==== RECORDED INFORMATION

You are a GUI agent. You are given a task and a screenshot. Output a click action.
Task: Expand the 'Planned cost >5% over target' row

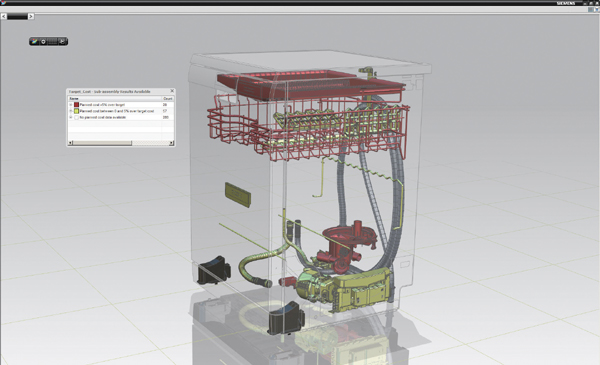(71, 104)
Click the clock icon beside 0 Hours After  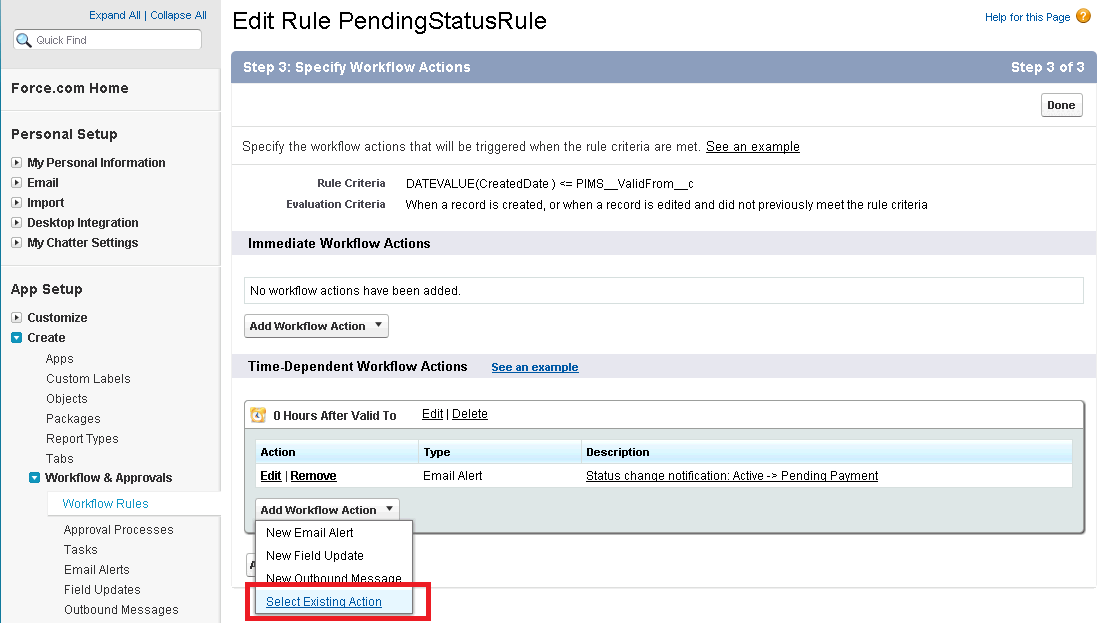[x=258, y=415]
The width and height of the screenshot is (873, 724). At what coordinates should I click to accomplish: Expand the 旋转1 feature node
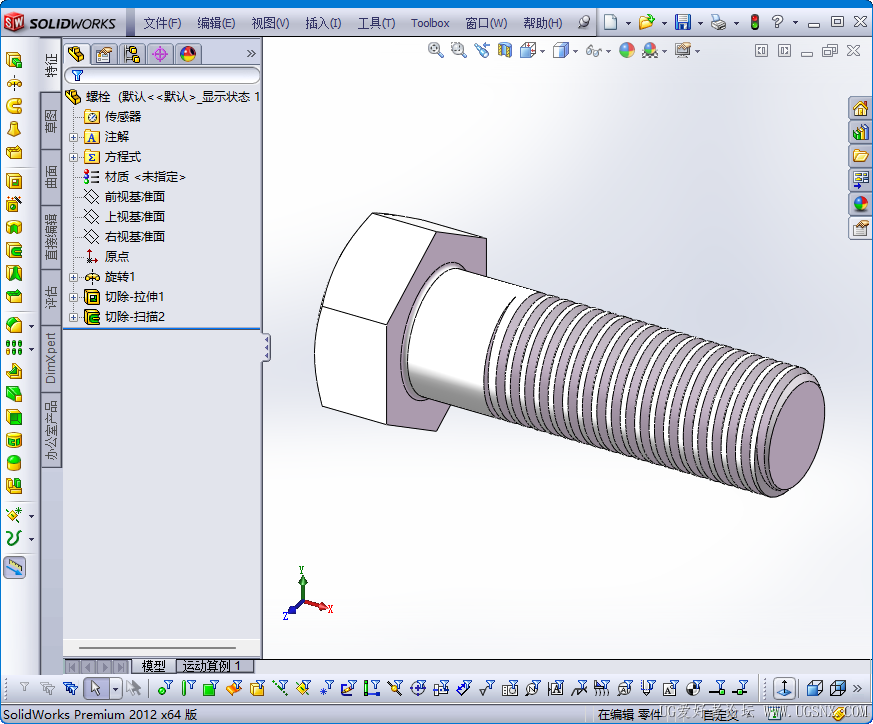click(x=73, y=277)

========
==== RECORDED INFORMATION

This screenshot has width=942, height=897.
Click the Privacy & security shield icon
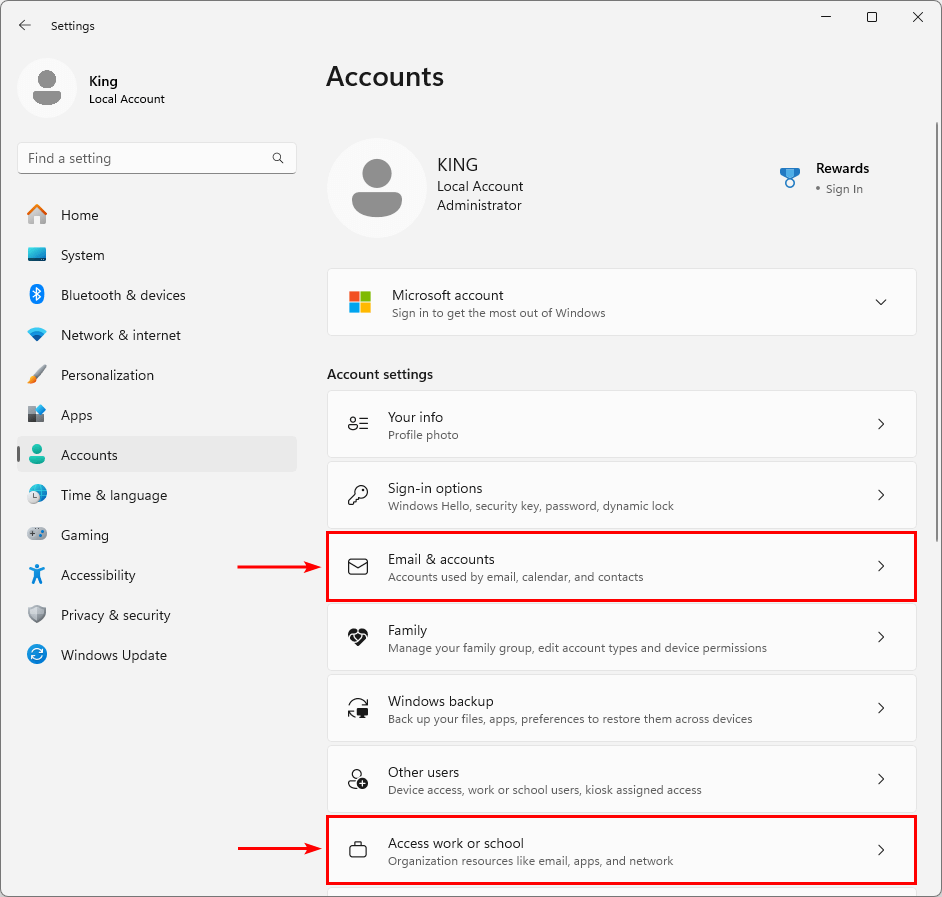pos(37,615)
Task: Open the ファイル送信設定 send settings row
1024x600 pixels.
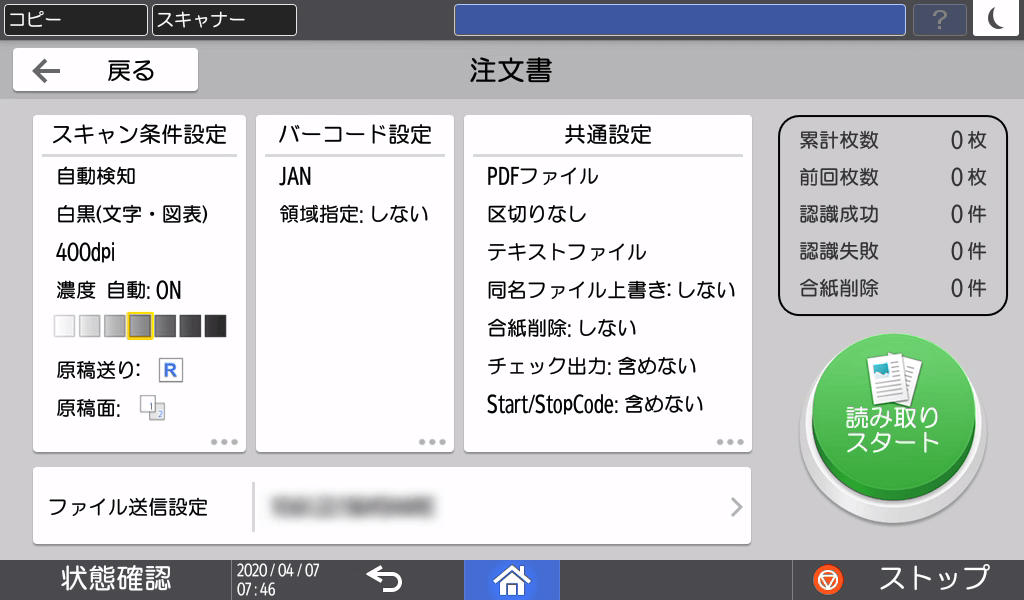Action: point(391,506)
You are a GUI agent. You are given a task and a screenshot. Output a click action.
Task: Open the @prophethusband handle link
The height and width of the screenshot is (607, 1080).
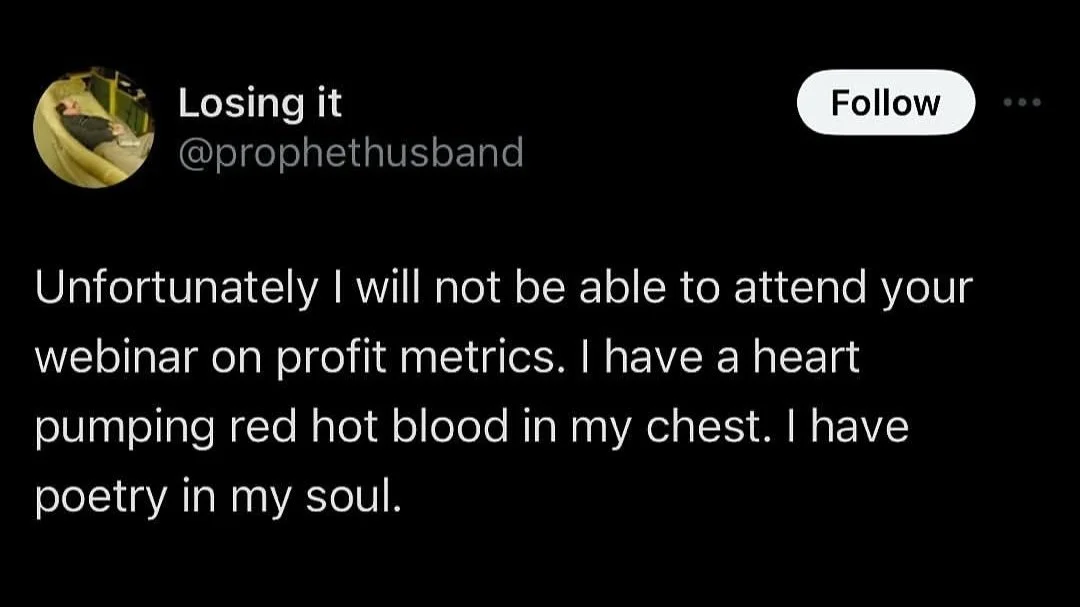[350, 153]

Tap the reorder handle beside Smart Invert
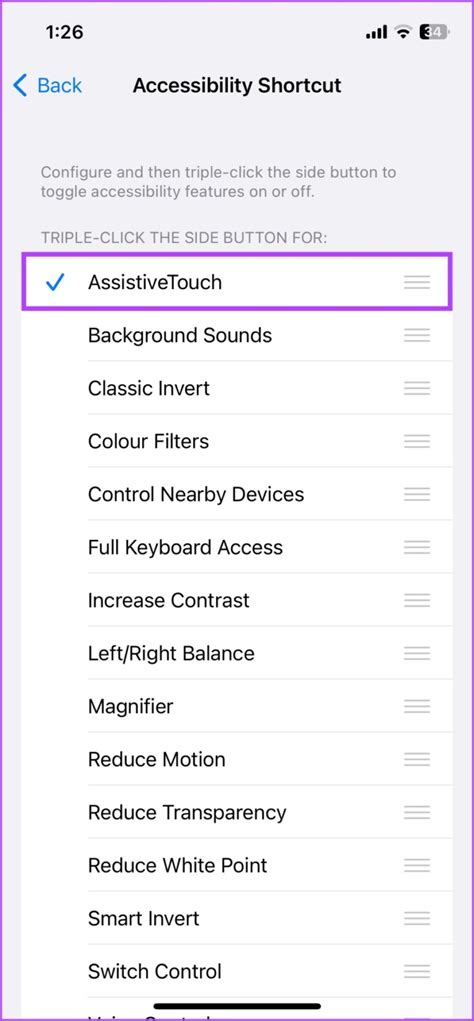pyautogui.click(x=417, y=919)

========

WORK ORDER:
Whenever the word "Open" occurs in a line of the listing above, return that line.

RESULT FOR THIS EXERCISE:
Task: Open the ファイル送信設定 send settings row
Task: Open the @prophethusband handle link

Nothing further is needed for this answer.